Maxine provides GPU-accelerated audio enhancement capabilities such as Acoustic Echo Cancellation (AEC) and Background Noise Removal (BNR). In this post, AMAX engineers share how we integrated Maxine SDK into our existing Riva-based voice AI pipeline, the architectural decisions involved, and what we learned while deploying it in real-world environments.
Why Audio Enhancement Matters in Enterprise Voice AI
Most speech recognition models assume reasonably clean input audio. In practice, enterprise voice workflows introduce challenges such as:
- Far-end audio leaking into the microphone path
- Laptop speakers causing echo loops
- HVAC, keyboard, and ambient noise
- Variability across devices and operating systems
During early testing, AMAX engineers observed that these issues could cause:
- Increased transcription fragmentation
- Delayed stabilization of interim results
- Reduced accuracy on domain-specific terminology
Rather than attempting to compensate for these issues purely at the ASR layer, we explored audio pre-processing using NVIDIA Maxine SDK.

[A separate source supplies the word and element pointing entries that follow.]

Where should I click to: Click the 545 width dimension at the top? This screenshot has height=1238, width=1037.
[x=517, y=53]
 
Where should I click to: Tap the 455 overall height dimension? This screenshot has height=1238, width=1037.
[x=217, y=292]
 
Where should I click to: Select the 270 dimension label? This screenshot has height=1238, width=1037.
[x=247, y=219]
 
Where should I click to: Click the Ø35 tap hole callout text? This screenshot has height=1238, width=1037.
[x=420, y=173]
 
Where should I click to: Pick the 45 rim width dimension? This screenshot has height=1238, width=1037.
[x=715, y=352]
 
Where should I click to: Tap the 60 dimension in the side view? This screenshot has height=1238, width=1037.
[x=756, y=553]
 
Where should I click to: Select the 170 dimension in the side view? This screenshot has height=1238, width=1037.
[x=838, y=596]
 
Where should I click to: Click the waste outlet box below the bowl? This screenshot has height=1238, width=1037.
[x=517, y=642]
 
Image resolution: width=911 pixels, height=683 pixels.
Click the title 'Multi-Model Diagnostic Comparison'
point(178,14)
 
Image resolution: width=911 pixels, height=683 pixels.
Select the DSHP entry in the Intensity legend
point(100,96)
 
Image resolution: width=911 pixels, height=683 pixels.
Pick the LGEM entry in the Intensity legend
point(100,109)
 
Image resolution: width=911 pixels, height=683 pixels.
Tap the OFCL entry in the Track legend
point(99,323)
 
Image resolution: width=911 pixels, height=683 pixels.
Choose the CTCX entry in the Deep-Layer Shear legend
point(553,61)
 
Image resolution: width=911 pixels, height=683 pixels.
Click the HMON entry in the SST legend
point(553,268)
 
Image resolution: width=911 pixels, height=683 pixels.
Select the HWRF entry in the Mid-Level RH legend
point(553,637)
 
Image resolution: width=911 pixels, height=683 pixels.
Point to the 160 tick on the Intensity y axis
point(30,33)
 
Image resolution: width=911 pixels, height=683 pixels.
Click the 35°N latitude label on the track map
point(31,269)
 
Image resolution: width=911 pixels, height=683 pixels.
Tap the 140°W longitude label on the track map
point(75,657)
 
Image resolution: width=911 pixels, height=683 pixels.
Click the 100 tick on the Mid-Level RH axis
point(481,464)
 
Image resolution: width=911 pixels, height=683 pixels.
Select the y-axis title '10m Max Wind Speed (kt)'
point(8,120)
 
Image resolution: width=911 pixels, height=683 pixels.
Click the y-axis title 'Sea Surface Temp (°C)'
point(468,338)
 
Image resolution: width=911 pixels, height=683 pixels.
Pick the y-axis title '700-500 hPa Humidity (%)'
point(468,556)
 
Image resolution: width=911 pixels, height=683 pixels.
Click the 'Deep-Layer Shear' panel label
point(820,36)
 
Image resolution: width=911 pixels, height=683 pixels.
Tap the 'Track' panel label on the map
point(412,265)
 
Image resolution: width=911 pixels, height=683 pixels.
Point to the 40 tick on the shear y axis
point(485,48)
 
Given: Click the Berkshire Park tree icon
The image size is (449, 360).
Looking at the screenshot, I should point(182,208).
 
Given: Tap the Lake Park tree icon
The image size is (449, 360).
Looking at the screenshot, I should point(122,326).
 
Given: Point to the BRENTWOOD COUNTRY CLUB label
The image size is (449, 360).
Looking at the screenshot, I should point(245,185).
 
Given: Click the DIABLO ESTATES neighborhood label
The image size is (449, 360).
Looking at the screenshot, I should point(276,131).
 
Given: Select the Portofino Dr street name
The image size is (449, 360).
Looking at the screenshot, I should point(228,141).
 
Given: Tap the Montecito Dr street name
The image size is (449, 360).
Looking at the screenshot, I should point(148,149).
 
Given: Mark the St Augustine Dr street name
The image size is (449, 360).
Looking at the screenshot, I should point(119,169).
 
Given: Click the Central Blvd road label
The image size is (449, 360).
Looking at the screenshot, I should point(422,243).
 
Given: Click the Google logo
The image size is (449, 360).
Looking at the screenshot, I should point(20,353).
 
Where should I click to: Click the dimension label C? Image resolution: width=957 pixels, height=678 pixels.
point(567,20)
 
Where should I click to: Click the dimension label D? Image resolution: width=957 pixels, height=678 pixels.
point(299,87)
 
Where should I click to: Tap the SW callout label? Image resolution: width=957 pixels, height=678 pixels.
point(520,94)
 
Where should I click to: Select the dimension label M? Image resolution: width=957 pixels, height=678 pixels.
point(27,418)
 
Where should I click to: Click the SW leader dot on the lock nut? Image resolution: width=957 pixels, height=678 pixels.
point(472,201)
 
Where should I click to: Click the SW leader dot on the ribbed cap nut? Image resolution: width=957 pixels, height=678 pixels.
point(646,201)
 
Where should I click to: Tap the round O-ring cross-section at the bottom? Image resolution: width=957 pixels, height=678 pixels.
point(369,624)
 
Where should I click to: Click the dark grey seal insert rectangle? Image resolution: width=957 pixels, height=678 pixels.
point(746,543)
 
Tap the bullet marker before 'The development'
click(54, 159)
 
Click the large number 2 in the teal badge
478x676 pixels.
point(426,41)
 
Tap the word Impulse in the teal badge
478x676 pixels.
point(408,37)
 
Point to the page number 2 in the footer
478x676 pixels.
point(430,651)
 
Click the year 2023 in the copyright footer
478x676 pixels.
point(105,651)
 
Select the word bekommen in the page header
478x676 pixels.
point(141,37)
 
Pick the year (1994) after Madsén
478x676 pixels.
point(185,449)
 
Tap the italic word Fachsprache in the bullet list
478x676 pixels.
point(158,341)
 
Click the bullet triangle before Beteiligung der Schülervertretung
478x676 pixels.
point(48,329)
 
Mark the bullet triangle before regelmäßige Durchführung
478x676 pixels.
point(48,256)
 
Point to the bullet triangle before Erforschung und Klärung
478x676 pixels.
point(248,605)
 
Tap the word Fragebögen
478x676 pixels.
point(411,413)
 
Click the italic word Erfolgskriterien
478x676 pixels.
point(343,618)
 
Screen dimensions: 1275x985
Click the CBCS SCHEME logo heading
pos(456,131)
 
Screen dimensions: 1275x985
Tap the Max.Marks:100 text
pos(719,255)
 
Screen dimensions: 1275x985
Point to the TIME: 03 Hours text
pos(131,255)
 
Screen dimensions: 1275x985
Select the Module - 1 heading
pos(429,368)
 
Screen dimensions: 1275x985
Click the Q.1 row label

Overview of NVIDIA Maxine SDK
NVIDIA Maxine SDK is a collection of GPU-accelerated audio and video enhancement libraries designed for real-time communication applications. For voice AI workloads, two capabilities are particularly relevant:
- Acoustic Echo Cancellation (AEC) – removes far-end audio from near-end microphone signals
- Background Noise Removal (BNR) – suppresses ambient noise while preserving speech quality
Maxine SDK is delivered as a C++ SDK and runs on both Windows and Linux systems. Unlike cloud-based audio processing services, Maxine operates entirely on-prem and can be integrated directly into existing real-time pipelines.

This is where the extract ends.